Deku Tree. That name rang a bell. Several, actually. Harry could picture a colossal old tree with low branches and knots in its trunk that formed a face. He could also envision an endless forest, dark and dense enough to swallow the unwary and never release their bones. "I kind of know what a World Spirit is," he said slowly. "Like the guardian of an important place, but also that place, kind of. A representation."

"Yes, that's a good description. World Spirits are distinct from other spirits in that they're as much flesh and blood as they are the place they represent the life force of. They live, die, and are reincarnated in forms that represent the new era. Valoo passed from old age not long before I did. I would assume whatever spirit took his place also lives atop a volcano or has something to do with fire."

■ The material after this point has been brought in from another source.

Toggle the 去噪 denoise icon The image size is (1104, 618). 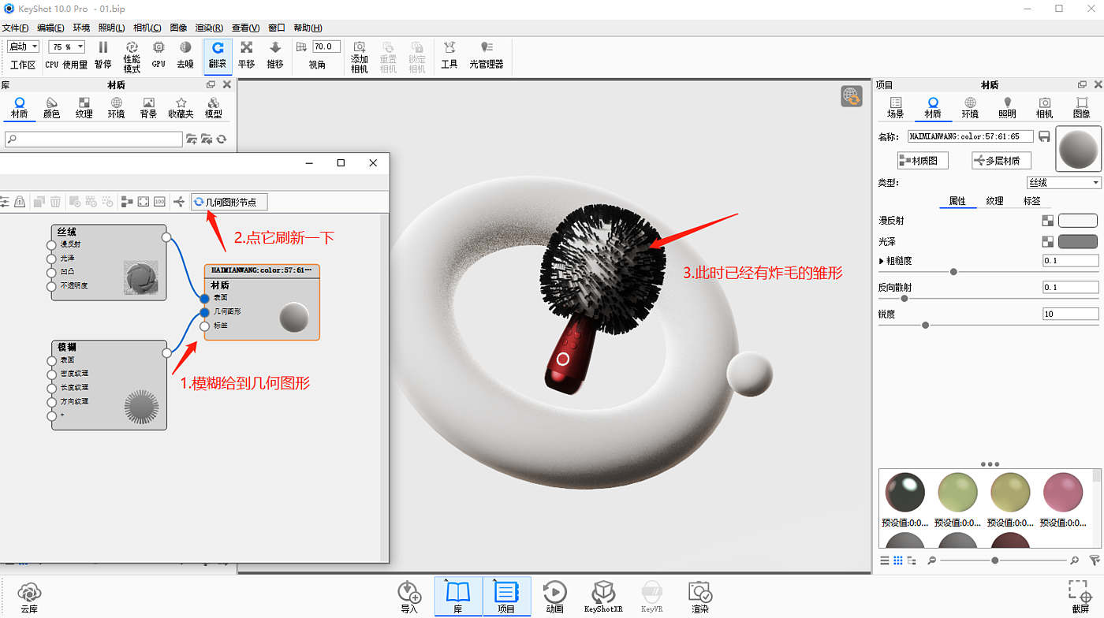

Harry mentally requested an image of Valoo and was met with confused memories of various fiery dragons tumbling through his mind. Either his sword had no idea what Zelda was talking about or it understood the gist, but lacked a memory to express it properly. "So maybe we have to find Valoo's reincarnation and get a fang from him?" Harry decided to guess.

"Assuming you take proper precautions, it couldn't hurt to try."

"But the fire dragon might be on fire. We need to get three fangs from the fire dragon so we won't get set on fire," Red said. "So how do we get the fangs if we need the fangs to get the fangs?"

Hermione squinted at him as she parsed through his question.

Harry got it immediately. "There has to be some other way to make ourselves fireproof, just not well enough to explore a whole volcano," he declared. "Hey, Hermione, aren't there a bunch of Zoras in the castle right now?" The memories that directly preceded him passing out in his bed the day before were fuzzy, but there'd definitely been a mention of Zora refugees somewhere in there.

"Yes, in the Great Hall," she replied. "Why do you ask?"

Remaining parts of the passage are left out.